Among the entries below, count the lines that contain the word "bottom". Write down only the total.
(Given information Opens)
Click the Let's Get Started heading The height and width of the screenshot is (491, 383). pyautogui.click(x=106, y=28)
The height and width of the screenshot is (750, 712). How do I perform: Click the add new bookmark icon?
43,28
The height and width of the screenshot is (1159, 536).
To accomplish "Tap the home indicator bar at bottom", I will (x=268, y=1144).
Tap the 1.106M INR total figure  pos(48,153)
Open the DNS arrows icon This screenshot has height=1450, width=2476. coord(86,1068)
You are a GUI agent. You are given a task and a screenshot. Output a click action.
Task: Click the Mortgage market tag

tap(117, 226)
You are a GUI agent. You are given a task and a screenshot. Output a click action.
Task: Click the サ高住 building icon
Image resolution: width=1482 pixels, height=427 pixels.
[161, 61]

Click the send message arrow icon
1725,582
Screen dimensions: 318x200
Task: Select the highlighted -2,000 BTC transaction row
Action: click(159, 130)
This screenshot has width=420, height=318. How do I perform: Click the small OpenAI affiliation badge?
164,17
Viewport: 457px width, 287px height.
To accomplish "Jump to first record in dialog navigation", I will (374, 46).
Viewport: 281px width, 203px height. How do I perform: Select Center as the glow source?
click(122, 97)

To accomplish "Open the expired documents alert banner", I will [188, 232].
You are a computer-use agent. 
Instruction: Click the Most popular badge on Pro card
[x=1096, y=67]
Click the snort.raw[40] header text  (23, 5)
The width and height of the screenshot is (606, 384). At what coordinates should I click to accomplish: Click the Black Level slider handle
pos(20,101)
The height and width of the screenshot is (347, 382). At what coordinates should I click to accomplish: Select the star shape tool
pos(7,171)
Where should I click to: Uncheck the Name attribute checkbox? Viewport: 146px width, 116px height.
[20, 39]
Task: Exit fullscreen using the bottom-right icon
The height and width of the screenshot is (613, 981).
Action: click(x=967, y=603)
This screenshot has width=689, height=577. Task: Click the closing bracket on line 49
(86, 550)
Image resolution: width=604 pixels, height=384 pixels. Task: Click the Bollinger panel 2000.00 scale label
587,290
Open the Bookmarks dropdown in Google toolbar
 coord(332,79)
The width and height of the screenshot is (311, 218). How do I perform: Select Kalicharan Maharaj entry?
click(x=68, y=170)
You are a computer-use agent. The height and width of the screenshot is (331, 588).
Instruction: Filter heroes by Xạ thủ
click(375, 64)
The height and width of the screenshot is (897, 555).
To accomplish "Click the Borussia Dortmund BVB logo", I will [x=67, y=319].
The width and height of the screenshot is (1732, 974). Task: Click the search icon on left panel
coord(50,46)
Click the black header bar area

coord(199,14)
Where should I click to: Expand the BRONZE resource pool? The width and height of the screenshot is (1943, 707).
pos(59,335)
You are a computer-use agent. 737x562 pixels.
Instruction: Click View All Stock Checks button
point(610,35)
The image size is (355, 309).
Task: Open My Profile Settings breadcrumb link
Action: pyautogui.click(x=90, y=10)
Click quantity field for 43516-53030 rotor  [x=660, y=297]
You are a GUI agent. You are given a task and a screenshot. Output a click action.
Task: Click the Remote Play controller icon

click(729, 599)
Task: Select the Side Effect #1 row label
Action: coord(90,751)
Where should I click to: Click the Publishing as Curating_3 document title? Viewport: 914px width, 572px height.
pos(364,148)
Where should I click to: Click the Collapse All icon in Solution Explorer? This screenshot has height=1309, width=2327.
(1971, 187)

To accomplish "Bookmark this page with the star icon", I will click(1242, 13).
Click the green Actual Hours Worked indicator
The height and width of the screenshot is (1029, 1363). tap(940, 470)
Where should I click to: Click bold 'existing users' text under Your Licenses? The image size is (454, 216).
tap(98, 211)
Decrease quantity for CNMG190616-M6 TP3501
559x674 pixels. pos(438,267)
(Given information Closes)
■ Your solution: 2